EXERCISE: Render everything from the line containing "Where should I" down to the line containing "will [x=36, y=75]." as a numbered list, leaving out any blank lines.

DATA EXTRACT:
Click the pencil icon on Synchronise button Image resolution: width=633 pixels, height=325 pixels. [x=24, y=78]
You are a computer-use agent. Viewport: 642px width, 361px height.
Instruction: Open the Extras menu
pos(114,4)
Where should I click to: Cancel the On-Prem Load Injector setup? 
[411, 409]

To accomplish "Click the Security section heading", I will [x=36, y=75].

...

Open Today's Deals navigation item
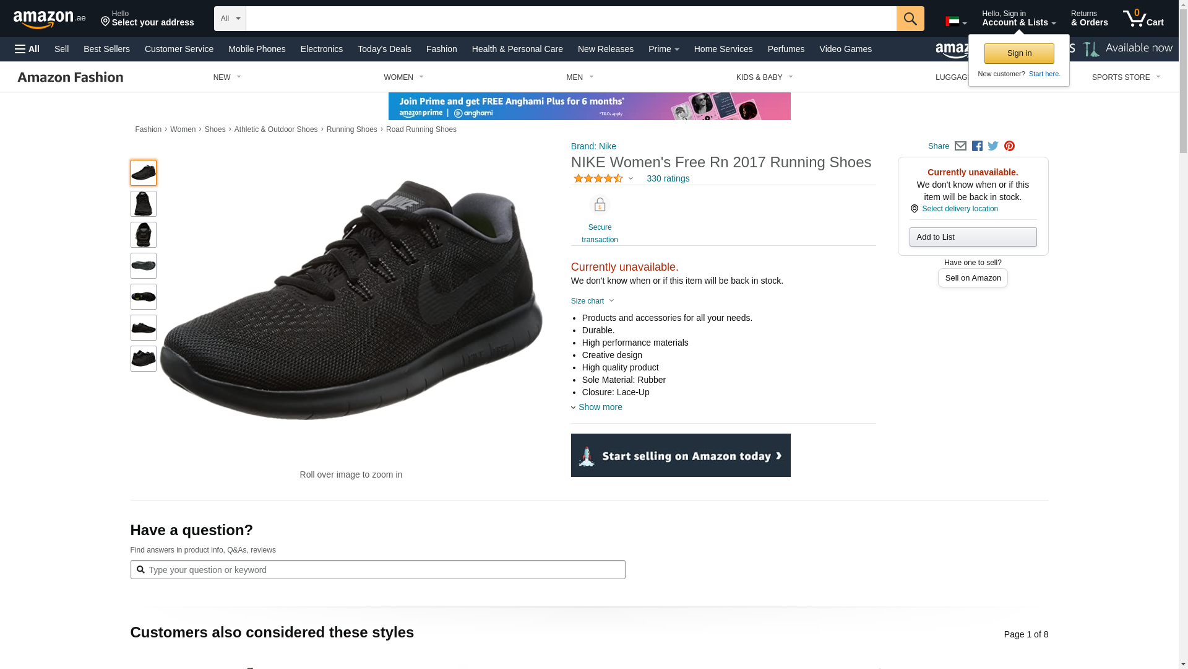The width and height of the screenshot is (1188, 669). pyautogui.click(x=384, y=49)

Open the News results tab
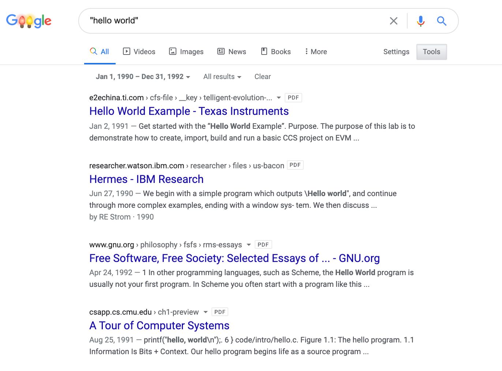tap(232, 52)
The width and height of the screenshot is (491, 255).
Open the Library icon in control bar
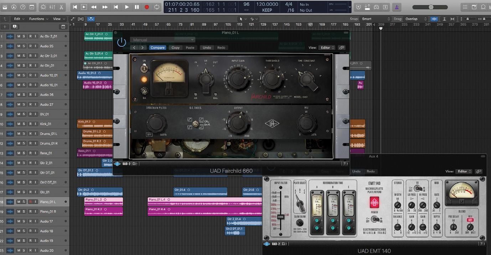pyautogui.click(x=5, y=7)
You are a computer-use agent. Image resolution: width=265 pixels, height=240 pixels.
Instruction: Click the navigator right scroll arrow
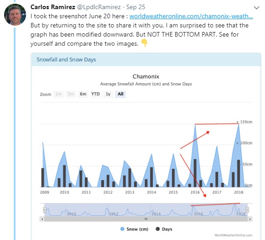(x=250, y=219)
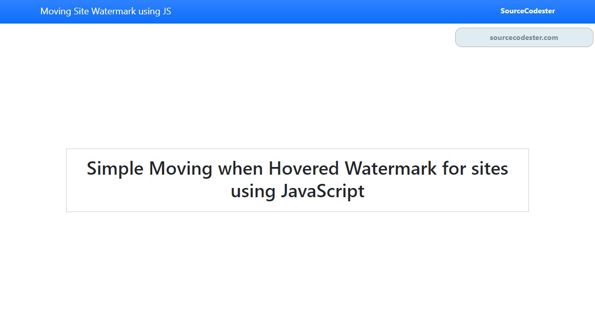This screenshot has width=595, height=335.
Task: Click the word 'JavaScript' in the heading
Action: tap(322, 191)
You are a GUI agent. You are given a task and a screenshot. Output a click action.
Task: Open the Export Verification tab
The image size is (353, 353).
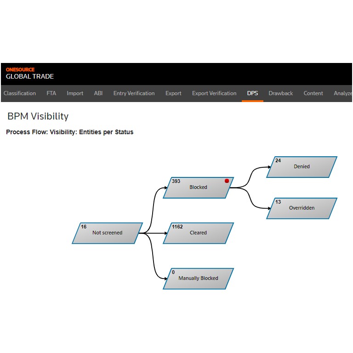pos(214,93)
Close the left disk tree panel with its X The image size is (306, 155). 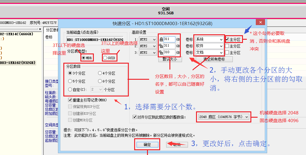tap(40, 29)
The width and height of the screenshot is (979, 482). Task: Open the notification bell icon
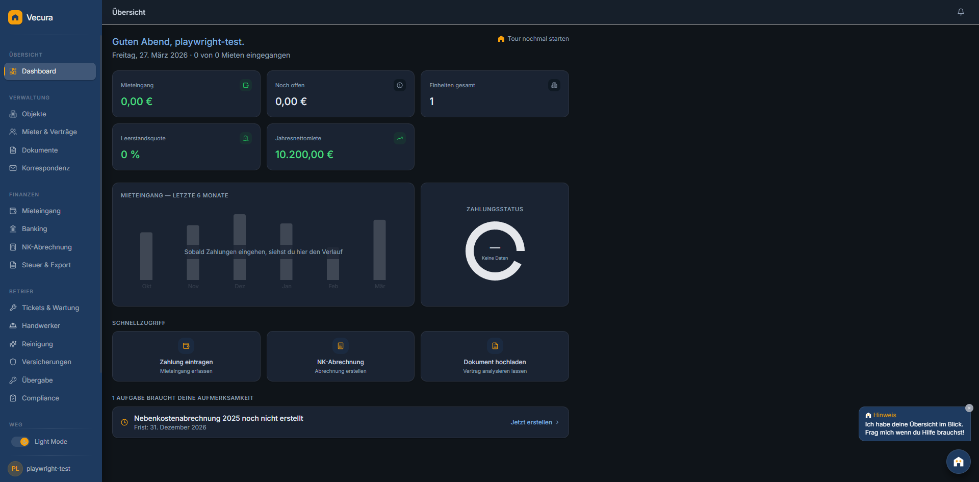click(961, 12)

SOLVED EXERCISE:
1. Where should I click to: Cancel the On-Prem Load Injector setup? 
2. [411, 409]
3. To accomplish "Click the Security section heading", I will [x=36, y=75].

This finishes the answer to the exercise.